Background information
- Born: July 25, 1980 (age 46) Namur, Belgium.
- Genres: Film scores, soundtracks
- Occupations: Composer, teacher
- Instrument: Piano
- Years active: 2006–present
- Website: www.thomasfoguenne.com

= Thomas Foguenne =

Thomas Foguenne (Chinese: 福多瑪; born 25 July 1980) is a Belgian-Taiwanese composer and pianist. He is known for his film scores for Stranger Eyes (2024), Three Tears in Borneo (2024) and Trouble Girl (2023).

Foguenne won the Golden Horse Award for Best Original Film Score for Stranger Eyes at the 61st Golden Horse Awards in 2024. He has also received two Golden Bell Awards, a Golden Harvest Award and a Taipei Film Festival Award.

His film work also includes We Are All Strangers (2026), directed by Anthony Chen, for which he shares the music credit with Singaporean composer Kin Leonn.

Foguenne studied composition, piano, chamber music and harmony at the Royal Conservatory of Mons, where he also studied orchestral conducting and electroacoustic music. He teaches music analysis, classical composition, and applied and interactive music composition at Arts² in Mons, Belgium.

== Career ==

After initially working as a contemporary music composer, Foguenne left music for several years to pursue a career in culinary arts before returning to composition and turning increasingly towards film scoring. He subsequently developed much of his career in Taiwan, where he became established as a film composer and collaborated with Taiwanese filmmakers on feature films, documentaries and television productions.

Among his early Taiwanese film credits were Black Sheep (2016), Blood Amber (2017), The Last Verse (2017) and Upstream (2017).

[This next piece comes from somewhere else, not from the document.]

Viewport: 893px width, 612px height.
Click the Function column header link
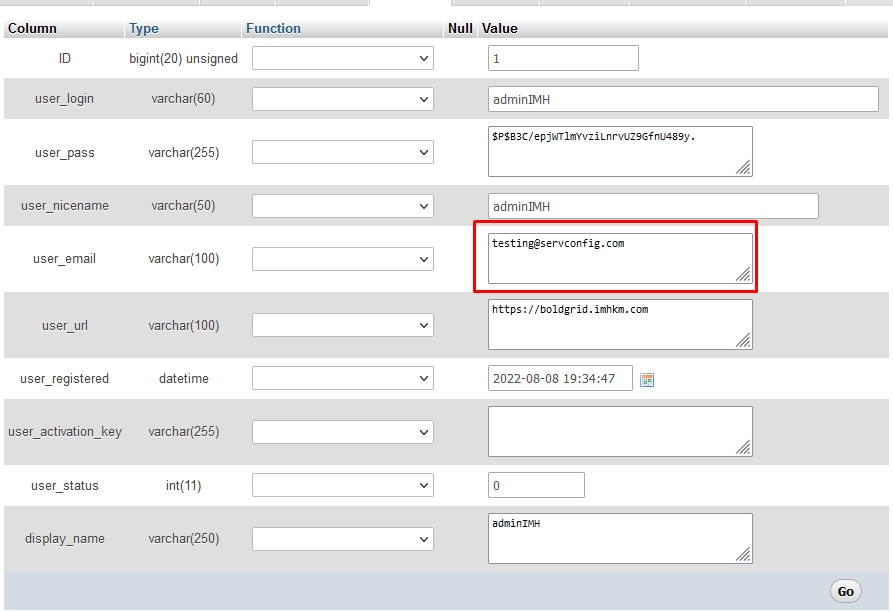(273, 28)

His work subsequently expanded across Taiwanese and international productions. In 2023 he received his first Golden Horse Award nomination for Trouble Girl, followed in 2024 by the Golden Horse Award for Best Original Film Score for Yeo Siew Hua's Stranger Eyes, which premiered in competition at the Venice Film Festival.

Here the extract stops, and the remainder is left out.